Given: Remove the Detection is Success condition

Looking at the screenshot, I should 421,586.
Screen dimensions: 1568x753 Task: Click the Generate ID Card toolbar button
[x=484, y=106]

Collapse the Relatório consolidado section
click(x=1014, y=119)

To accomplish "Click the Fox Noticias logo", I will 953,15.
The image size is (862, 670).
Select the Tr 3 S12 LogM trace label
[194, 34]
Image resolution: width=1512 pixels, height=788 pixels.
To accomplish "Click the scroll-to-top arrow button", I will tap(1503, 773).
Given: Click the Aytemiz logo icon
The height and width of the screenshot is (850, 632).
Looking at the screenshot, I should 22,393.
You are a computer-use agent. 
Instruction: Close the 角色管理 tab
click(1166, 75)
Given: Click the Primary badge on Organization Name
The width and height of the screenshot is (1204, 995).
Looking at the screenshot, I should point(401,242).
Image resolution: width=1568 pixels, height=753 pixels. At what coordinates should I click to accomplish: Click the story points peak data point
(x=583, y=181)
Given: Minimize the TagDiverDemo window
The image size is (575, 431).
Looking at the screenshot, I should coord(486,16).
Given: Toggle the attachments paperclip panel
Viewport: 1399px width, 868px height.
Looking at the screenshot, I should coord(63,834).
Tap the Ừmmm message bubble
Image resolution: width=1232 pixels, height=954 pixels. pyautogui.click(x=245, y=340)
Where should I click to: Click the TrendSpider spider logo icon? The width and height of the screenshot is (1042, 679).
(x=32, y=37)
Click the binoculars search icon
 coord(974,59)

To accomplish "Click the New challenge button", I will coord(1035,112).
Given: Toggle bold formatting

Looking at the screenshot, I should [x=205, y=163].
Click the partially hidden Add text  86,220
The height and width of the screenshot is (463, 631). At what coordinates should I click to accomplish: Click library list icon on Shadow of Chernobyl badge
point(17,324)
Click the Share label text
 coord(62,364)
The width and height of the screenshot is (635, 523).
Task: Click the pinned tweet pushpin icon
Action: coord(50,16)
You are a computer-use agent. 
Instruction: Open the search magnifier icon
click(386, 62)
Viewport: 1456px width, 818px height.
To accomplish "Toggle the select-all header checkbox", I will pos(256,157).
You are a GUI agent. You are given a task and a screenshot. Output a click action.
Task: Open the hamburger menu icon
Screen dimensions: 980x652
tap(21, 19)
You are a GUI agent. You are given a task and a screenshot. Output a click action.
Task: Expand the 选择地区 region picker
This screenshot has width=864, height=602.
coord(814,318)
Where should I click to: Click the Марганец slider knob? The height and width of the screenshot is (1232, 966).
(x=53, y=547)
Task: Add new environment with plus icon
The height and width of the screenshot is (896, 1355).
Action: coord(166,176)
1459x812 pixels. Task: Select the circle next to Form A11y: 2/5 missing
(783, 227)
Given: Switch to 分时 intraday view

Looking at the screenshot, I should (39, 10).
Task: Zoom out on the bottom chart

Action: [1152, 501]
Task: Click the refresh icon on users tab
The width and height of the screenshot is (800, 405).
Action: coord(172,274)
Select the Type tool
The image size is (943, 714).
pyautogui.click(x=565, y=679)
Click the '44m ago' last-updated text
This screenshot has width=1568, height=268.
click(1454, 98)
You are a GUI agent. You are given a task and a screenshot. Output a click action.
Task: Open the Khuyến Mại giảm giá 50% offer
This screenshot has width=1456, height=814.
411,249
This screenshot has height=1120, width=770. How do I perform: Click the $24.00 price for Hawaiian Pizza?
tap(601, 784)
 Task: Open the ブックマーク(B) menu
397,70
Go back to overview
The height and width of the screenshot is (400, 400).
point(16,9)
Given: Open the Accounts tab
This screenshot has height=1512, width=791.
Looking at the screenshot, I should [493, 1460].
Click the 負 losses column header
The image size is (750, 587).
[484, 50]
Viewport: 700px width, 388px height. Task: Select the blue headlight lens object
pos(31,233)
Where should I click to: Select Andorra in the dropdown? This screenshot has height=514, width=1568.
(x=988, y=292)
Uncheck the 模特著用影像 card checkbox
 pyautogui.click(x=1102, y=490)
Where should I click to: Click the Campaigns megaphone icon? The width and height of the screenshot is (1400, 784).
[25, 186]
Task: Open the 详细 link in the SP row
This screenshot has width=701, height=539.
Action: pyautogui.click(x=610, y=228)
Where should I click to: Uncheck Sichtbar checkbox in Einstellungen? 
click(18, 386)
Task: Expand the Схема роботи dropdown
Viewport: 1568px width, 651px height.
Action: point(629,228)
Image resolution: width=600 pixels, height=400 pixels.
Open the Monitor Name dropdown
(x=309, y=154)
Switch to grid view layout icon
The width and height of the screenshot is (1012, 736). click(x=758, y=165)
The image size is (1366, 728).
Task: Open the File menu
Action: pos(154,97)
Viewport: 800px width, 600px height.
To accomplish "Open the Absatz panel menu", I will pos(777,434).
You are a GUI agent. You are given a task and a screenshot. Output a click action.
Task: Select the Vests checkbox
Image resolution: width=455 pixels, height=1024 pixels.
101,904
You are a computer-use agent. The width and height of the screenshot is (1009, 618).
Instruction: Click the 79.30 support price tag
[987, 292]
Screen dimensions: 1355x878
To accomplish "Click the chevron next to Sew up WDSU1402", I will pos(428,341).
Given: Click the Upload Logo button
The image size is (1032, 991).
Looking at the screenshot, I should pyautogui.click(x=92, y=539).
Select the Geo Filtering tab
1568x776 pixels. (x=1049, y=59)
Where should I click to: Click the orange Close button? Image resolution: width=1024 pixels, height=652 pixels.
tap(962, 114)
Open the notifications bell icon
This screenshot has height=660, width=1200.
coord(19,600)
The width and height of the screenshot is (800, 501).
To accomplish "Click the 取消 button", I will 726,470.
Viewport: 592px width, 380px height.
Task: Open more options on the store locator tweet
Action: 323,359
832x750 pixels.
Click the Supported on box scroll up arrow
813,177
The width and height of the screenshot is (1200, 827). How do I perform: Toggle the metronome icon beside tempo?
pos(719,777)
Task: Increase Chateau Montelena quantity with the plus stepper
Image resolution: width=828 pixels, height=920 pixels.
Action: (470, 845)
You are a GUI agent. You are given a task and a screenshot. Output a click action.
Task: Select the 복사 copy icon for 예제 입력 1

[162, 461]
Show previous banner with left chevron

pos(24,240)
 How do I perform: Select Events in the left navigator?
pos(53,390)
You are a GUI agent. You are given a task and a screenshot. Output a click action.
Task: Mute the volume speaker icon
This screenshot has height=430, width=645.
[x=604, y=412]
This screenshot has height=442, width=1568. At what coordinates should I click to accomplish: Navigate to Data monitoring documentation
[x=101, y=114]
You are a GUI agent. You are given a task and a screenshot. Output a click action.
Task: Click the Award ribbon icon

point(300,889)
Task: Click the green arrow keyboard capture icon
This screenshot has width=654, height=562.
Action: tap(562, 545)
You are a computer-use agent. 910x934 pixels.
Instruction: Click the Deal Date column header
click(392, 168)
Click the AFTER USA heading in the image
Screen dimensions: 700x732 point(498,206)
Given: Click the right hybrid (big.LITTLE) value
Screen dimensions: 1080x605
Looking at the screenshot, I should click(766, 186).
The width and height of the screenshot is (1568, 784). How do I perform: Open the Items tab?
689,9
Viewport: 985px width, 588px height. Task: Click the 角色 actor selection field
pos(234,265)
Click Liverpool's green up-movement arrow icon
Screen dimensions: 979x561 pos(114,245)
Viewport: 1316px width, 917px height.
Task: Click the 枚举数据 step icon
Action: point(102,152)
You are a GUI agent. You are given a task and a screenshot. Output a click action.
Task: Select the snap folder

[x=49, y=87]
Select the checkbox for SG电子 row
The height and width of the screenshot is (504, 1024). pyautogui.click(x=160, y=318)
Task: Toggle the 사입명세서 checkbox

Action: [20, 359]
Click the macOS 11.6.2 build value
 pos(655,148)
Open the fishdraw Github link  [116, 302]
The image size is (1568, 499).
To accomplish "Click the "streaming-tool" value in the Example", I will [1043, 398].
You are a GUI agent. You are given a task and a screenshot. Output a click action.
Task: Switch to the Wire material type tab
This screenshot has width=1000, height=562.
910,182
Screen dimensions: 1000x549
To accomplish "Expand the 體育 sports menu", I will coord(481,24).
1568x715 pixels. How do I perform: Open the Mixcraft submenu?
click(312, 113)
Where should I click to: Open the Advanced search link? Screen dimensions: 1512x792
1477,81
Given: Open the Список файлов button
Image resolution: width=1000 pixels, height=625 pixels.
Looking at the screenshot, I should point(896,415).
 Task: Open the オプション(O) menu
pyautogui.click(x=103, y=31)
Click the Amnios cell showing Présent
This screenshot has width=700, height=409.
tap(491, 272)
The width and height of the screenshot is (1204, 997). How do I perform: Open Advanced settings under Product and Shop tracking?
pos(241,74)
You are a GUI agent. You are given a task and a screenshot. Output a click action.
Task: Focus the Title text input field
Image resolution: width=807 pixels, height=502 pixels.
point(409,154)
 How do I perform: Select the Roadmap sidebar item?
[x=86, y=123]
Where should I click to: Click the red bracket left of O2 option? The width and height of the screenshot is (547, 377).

▶ [Instructions for the task]
Looking only at the entries, count the lines that contain the word "panel", then state that count and nothing else.

▶ [Answer section]
2